# WHAT YOU WILL DO
Return exactly the span of lines in the following data that opens with the line containing "Instruction: Click the Tampa" and closes with the line containing "Expand the Update". Include nothing else.

# SUPPLIED MATERIAL

····················

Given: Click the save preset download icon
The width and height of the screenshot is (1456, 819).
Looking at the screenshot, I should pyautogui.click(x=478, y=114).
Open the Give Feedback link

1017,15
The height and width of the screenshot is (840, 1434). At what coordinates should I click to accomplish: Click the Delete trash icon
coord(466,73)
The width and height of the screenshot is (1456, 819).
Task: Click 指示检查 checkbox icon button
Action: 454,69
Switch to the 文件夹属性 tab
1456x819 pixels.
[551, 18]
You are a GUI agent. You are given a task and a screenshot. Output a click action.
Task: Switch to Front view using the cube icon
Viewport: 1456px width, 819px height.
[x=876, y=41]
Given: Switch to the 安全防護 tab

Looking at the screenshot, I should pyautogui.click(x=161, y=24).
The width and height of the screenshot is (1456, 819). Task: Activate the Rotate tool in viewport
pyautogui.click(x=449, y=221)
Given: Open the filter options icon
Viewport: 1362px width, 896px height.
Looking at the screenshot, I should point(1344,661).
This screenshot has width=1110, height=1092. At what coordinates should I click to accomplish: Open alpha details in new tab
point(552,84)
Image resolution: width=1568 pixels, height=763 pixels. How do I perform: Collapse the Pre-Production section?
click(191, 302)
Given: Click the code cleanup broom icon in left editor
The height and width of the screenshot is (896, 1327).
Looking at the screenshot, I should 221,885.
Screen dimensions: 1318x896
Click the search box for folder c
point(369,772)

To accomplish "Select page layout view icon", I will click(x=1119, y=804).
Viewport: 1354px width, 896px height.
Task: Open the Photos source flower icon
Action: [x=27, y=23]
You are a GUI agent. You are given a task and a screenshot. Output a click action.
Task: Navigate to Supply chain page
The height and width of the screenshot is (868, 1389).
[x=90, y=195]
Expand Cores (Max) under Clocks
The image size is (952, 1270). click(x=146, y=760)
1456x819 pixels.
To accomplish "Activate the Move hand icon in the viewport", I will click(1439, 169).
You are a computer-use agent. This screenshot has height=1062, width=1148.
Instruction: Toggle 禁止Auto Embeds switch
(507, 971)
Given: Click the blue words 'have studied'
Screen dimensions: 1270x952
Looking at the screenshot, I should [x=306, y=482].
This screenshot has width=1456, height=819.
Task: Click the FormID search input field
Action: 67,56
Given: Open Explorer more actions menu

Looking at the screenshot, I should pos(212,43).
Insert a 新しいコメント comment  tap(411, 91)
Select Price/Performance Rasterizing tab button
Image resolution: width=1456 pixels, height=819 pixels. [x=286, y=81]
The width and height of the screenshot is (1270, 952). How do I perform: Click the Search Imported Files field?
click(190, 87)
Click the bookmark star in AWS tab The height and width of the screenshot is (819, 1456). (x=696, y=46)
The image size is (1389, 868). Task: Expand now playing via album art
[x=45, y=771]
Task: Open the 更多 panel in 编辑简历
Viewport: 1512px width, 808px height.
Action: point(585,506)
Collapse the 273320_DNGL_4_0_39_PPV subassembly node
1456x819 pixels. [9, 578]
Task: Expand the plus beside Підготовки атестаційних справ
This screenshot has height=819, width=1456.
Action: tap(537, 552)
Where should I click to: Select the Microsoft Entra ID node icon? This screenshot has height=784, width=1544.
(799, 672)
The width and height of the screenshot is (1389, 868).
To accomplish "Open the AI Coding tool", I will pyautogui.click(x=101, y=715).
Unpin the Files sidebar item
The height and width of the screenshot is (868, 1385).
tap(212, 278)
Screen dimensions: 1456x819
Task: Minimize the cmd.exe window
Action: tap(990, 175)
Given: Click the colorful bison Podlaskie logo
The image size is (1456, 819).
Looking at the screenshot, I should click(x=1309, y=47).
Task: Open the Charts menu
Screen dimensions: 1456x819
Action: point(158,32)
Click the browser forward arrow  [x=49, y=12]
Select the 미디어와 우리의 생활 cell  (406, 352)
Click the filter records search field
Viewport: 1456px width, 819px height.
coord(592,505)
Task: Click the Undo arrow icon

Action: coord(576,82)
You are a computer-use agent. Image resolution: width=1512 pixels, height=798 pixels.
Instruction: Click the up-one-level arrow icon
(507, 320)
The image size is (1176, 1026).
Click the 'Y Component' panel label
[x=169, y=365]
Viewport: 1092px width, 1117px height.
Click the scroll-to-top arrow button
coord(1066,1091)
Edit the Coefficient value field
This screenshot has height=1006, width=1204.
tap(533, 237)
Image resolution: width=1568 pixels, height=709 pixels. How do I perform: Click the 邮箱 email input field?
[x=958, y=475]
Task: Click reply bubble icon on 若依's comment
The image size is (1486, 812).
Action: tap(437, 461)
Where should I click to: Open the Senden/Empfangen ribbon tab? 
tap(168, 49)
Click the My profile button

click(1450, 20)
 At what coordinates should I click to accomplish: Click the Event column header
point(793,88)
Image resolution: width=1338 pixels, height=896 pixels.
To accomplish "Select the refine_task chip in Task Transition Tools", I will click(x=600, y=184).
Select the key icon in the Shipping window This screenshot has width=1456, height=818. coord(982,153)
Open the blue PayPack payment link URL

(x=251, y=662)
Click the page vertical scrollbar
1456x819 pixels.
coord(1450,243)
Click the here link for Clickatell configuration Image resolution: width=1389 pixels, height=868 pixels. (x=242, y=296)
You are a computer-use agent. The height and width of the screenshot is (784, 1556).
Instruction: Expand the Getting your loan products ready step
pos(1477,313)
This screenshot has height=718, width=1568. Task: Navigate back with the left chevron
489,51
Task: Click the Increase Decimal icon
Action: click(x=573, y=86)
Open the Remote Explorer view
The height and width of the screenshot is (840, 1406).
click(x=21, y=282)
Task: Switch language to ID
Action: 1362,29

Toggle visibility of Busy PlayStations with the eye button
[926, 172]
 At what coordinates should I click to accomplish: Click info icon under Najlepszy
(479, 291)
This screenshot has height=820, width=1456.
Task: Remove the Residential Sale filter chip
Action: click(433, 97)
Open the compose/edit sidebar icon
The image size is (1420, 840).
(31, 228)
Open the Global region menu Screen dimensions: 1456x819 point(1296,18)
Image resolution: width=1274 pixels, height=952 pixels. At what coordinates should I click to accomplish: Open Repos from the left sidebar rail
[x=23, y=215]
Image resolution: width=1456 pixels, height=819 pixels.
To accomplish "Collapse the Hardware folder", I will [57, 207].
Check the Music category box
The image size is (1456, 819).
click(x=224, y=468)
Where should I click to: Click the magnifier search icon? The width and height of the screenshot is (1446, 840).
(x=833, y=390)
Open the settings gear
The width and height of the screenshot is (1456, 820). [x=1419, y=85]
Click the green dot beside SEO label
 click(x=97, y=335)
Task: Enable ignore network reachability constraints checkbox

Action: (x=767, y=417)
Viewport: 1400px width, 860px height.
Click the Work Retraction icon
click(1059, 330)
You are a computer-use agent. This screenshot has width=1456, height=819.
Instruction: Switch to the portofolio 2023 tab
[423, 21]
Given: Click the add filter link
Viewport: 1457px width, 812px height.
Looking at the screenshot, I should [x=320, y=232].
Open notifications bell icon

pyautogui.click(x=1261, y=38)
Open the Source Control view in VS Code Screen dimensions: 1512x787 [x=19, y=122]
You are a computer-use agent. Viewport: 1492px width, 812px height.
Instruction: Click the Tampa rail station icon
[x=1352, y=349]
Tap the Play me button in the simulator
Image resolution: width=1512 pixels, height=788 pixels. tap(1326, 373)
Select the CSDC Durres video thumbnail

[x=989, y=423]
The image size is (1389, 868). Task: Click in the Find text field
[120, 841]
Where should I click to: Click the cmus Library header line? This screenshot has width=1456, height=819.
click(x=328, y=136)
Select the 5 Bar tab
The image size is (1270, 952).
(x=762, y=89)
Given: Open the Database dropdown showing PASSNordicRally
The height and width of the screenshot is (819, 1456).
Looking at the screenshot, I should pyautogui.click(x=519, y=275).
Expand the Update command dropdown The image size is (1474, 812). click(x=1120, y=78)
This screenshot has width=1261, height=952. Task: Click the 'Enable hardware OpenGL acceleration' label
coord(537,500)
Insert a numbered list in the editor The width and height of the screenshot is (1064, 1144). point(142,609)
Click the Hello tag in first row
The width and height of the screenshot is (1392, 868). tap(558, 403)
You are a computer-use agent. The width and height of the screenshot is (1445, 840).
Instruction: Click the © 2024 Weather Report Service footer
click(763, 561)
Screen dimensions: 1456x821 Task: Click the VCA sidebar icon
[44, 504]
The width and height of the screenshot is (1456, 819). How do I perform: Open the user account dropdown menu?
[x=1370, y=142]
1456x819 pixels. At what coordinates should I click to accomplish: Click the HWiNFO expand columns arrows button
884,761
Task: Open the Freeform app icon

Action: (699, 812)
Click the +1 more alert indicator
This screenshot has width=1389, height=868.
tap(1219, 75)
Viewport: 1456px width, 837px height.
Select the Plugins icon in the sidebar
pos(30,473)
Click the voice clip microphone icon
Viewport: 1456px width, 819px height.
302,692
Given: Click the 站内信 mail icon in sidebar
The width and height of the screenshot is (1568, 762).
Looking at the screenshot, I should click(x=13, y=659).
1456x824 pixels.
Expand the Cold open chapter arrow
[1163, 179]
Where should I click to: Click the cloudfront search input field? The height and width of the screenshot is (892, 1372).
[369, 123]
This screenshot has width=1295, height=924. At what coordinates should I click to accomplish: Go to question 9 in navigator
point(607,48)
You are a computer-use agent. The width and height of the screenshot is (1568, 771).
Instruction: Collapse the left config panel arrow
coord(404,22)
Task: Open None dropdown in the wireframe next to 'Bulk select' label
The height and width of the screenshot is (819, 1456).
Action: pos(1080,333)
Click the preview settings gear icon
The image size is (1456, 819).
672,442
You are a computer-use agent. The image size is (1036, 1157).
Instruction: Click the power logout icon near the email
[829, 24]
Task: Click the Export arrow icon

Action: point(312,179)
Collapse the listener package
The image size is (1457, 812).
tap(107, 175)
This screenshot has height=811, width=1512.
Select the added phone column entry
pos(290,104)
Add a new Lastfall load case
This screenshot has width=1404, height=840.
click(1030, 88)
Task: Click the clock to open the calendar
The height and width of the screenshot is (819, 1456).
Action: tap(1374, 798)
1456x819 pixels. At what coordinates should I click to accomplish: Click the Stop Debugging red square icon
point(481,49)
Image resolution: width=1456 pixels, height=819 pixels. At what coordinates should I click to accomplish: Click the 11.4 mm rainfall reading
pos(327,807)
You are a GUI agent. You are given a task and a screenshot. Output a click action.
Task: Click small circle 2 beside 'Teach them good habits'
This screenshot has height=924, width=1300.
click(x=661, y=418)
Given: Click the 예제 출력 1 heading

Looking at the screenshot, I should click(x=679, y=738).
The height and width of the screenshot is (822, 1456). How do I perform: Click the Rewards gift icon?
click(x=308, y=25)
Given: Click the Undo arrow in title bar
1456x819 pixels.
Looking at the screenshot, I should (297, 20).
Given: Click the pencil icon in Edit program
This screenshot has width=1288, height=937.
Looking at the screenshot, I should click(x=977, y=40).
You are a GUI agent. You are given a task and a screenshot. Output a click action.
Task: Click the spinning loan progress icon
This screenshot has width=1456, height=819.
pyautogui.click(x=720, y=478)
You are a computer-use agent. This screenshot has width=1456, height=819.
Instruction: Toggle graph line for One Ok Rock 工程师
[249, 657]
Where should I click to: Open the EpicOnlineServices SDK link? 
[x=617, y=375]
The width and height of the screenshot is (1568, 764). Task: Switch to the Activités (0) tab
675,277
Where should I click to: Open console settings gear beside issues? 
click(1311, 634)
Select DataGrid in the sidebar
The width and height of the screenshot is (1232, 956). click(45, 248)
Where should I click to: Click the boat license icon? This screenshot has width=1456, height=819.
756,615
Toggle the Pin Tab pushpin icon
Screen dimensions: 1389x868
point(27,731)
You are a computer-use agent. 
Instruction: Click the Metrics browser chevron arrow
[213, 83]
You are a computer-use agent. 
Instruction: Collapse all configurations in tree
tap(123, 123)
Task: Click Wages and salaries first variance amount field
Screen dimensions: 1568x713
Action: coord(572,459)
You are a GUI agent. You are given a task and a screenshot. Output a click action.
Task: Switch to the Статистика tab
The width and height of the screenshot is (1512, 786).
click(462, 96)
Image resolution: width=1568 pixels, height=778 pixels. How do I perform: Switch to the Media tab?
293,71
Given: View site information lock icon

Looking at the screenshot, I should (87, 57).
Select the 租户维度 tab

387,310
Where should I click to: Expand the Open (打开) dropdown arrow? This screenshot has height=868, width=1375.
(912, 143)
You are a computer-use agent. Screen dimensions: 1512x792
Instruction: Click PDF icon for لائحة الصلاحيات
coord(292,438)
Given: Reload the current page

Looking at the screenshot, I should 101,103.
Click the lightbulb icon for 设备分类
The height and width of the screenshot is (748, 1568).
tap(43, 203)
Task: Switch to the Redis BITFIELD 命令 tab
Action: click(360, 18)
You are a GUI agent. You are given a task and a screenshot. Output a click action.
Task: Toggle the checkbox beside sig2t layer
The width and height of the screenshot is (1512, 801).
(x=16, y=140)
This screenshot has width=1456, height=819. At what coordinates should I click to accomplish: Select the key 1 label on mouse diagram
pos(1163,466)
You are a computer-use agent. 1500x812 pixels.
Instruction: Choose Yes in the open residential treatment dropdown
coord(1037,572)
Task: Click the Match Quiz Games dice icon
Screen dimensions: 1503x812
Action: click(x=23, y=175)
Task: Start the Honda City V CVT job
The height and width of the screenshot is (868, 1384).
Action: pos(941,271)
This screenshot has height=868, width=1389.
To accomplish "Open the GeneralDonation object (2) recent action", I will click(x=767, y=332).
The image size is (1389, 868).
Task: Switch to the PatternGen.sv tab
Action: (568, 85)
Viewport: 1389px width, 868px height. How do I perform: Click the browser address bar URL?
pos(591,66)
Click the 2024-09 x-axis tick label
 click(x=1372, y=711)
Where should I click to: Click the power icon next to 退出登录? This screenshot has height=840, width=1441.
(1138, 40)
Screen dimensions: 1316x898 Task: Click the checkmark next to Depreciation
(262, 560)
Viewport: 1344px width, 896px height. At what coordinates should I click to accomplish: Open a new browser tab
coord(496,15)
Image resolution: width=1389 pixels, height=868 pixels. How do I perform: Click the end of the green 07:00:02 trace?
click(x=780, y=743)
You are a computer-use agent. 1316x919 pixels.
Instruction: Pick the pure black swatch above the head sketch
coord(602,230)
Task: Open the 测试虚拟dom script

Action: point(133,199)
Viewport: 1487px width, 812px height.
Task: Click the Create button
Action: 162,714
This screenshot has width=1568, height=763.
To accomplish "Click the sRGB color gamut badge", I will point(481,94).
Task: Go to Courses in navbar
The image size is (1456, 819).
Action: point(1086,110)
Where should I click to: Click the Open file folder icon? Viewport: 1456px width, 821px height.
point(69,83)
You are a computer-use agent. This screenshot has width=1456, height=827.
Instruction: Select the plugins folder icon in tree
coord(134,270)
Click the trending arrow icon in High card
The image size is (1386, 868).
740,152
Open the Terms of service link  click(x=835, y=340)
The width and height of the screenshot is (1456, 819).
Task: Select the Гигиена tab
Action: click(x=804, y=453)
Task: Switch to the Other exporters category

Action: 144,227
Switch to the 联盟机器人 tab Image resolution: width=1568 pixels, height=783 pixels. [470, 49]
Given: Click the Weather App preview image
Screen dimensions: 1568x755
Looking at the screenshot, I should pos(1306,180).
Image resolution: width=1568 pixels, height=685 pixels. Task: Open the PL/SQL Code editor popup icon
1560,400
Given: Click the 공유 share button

····················

# FINISHED TASK
Instruction: Click the Tampa rail station icon
[x=1352, y=349]
Tap the Play me button in the simulator
Image resolution: width=1512 pixels, height=788 pixels. tap(1326, 373)
Select the CSDC Durres video thumbnail

[x=989, y=423]
The image size is (1389, 868). Task: Click in the Find text field
[120, 841]
Where should I click to: Click the cmus Library header line? This screenshot has width=1456, height=819.
click(x=328, y=136)
Select the 5 Bar tab
The image size is (1270, 952).
(x=762, y=89)
Given: Open the Database dropdown showing PASSNordicRally
The height and width of the screenshot is (819, 1456).
Looking at the screenshot, I should pyautogui.click(x=519, y=275).
Expand the Update command dropdown The image size is (1474, 812). click(x=1120, y=78)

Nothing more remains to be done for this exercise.